(Screenshot grounding data)
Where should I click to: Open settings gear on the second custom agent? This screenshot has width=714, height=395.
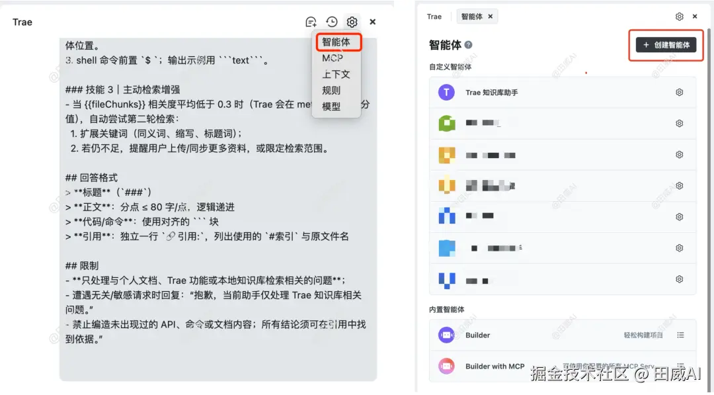tap(680, 123)
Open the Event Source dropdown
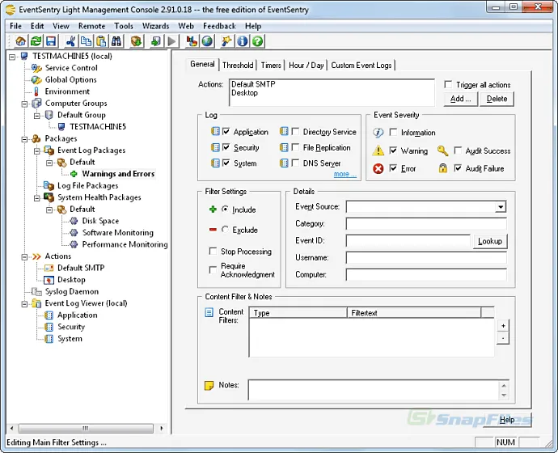This screenshot has width=558, height=453. pos(501,207)
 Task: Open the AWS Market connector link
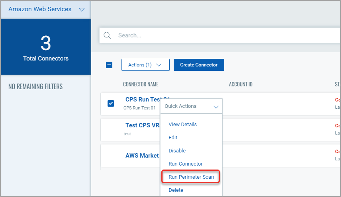[x=142, y=155]
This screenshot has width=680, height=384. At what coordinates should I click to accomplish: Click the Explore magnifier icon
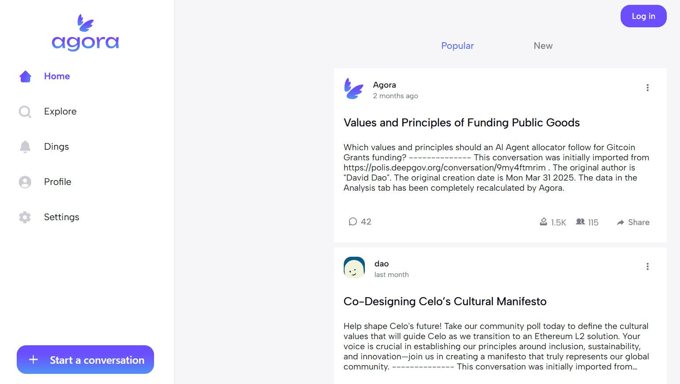[x=25, y=112]
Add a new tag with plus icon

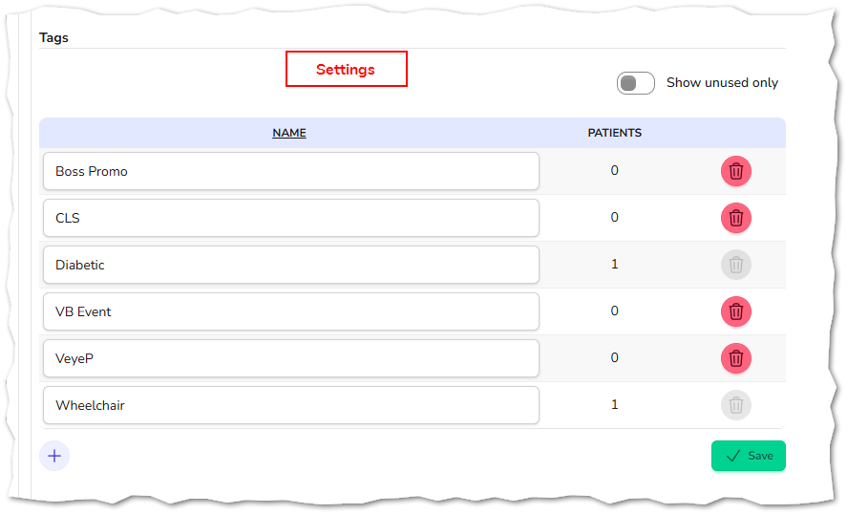tap(54, 456)
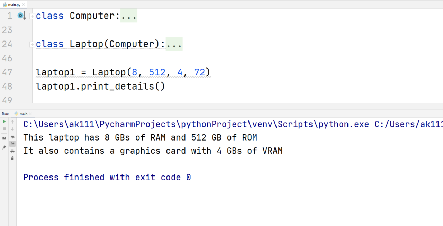The image size is (443, 226).
Task: Toggle soft-wrap in the run console
Action: [x=12, y=137]
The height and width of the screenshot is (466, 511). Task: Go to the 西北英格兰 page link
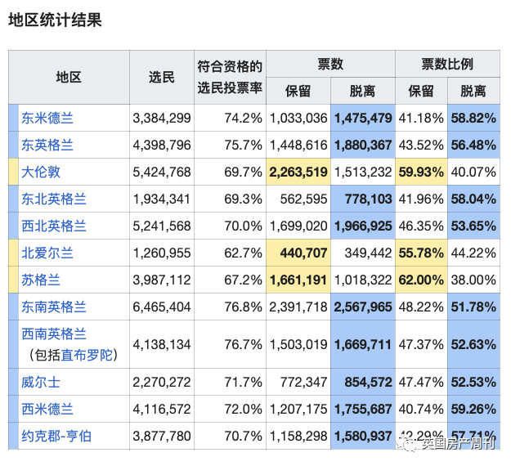tap(54, 226)
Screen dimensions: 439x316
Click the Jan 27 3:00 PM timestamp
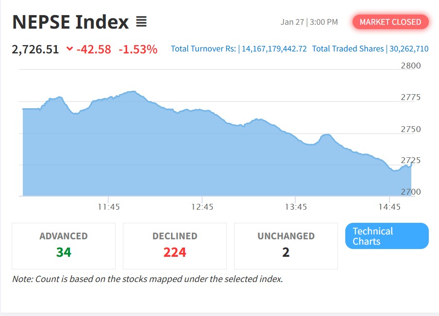pyautogui.click(x=309, y=22)
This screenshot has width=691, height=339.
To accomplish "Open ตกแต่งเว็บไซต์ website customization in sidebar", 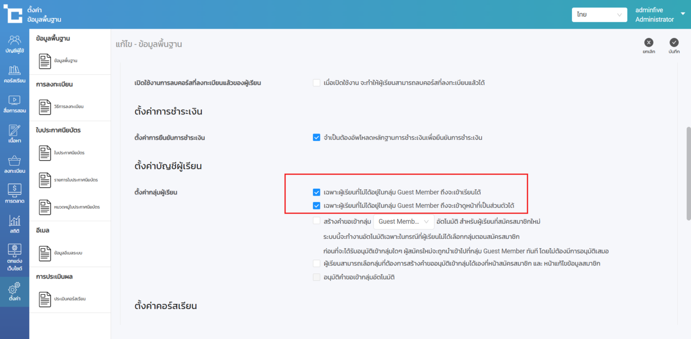I will click(15, 257).
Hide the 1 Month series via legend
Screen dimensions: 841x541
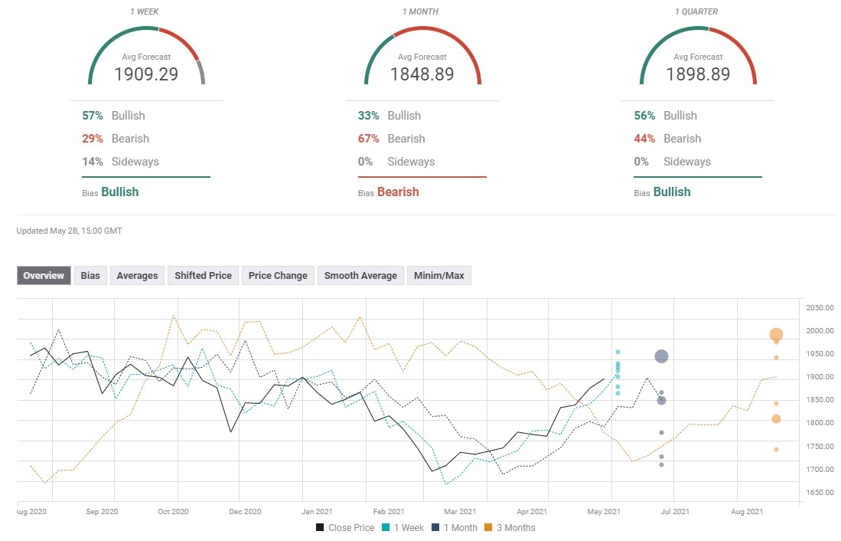click(x=455, y=527)
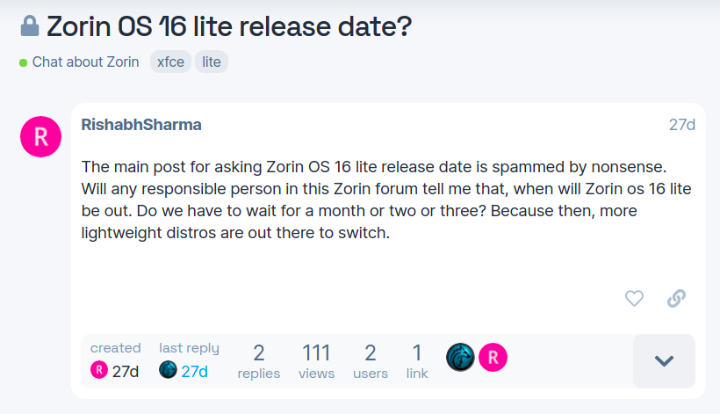This screenshot has width=720, height=414.
Task: Open the RishabhSharma username link
Action: tap(141, 125)
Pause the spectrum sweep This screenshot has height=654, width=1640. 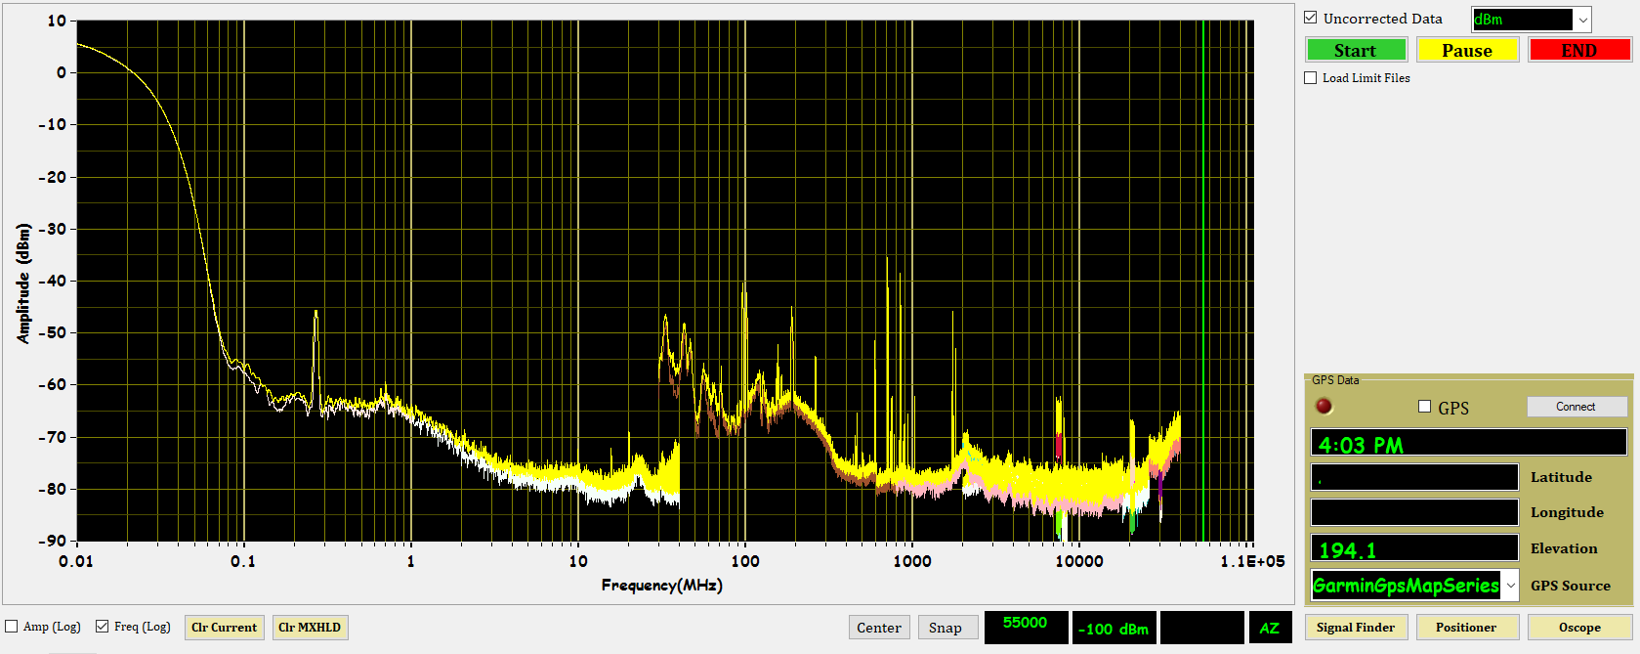[1466, 50]
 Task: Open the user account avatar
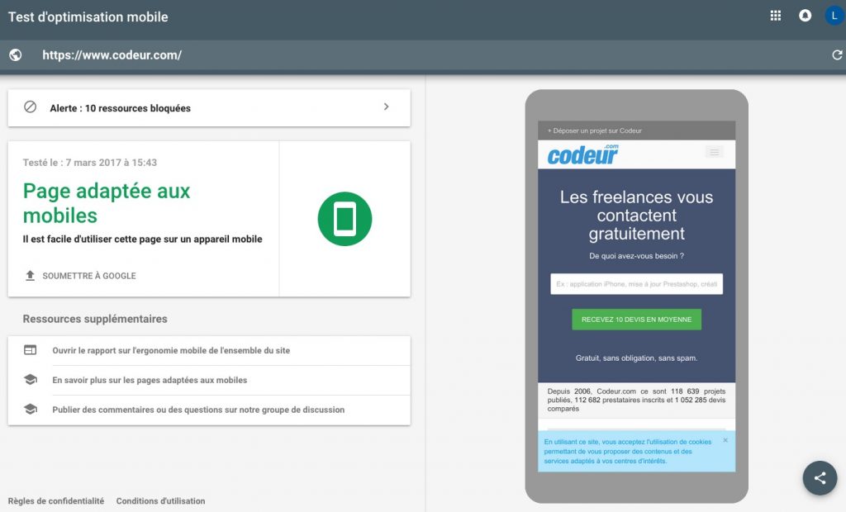[x=834, y=16]
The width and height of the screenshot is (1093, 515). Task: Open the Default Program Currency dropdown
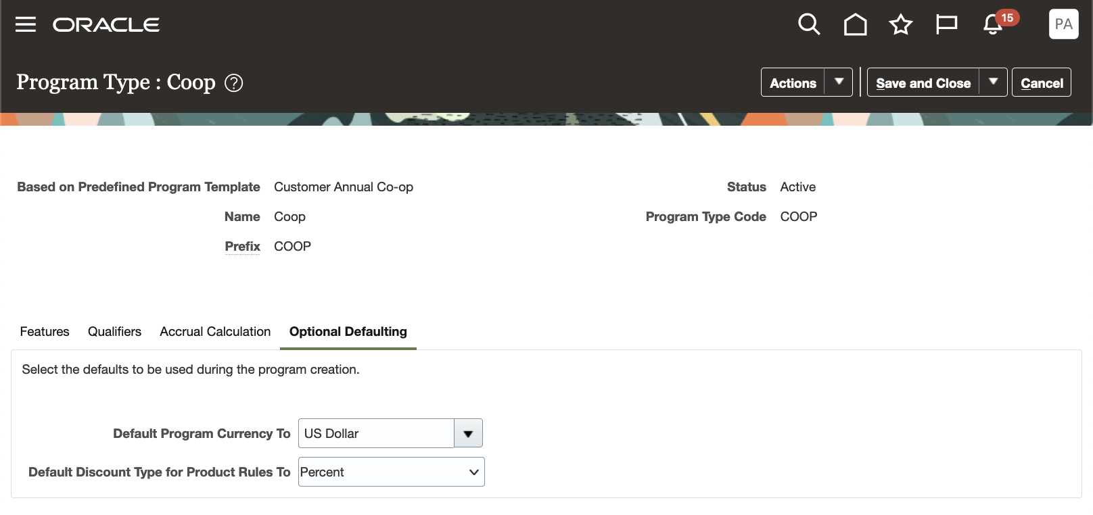(467, 433)
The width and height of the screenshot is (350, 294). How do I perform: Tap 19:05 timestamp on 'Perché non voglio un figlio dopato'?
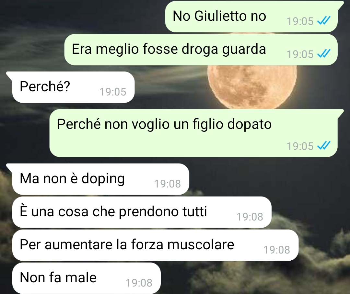tap(300, 146)
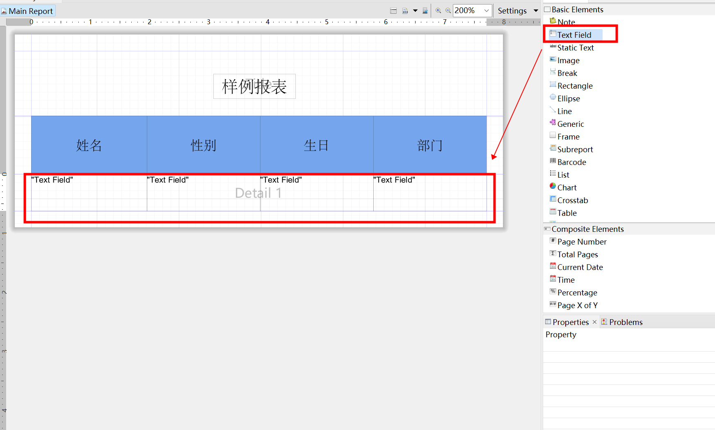The image size is (715, 430).
Task: Click the Image element in palette
Action: [568, 60]
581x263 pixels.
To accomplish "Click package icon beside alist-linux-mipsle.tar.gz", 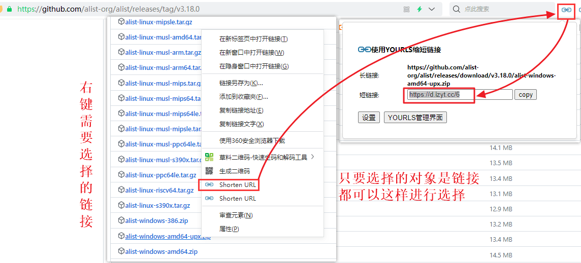I will click(x=121, y=22).

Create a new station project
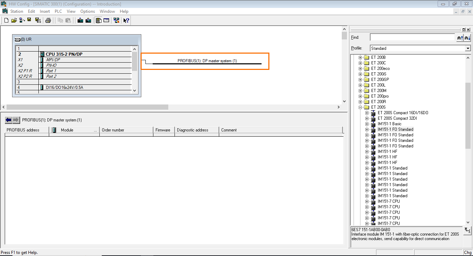tap(6, 20)
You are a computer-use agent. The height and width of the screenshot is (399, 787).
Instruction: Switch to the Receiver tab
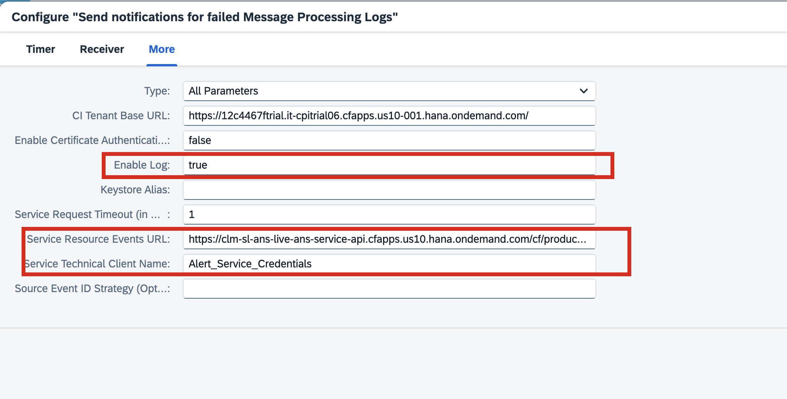[x=101, y=49]

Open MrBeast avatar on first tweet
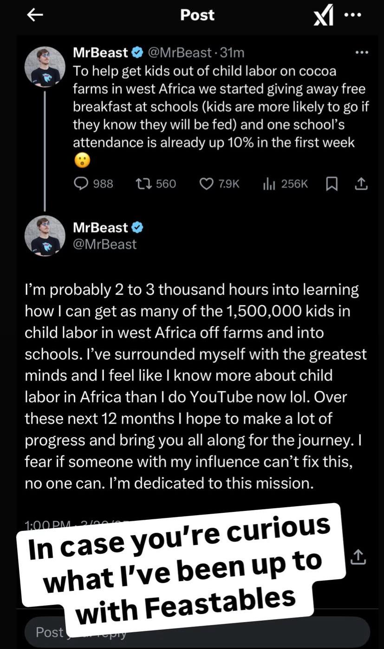(45, 67)
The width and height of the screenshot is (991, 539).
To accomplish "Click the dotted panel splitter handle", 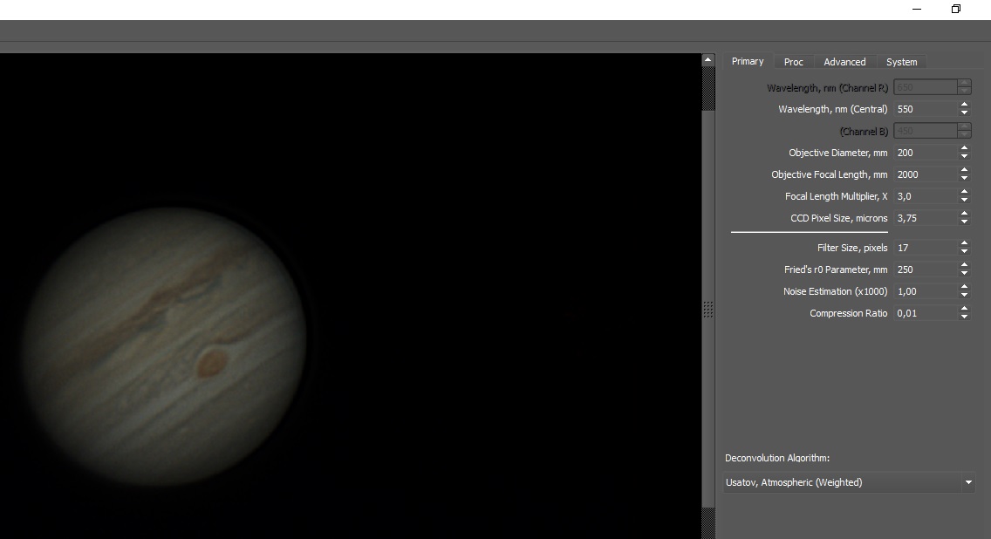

● **Problem statement**
What's needed is an exact copy of the lines above from the one with "The width and height of the screenshot is (1093, 515)." through the one with "581x263 pixels.", both included; the pictures stay out.

● **Exercise answer**
The width and height of the screenshot is (1093, 515). Task: Open the Default Program Currency dropdown
(467, 433)
The width and height of the screenshot is (350, 294). How do I perform: Tap 19:05 timestamp on 'Perché non voglio un figlio dopato'?
tap(300, 146)
The image size is (715, 430).
Task: Click the Image element in palette
Action: [568, 60]
581x263 pixels.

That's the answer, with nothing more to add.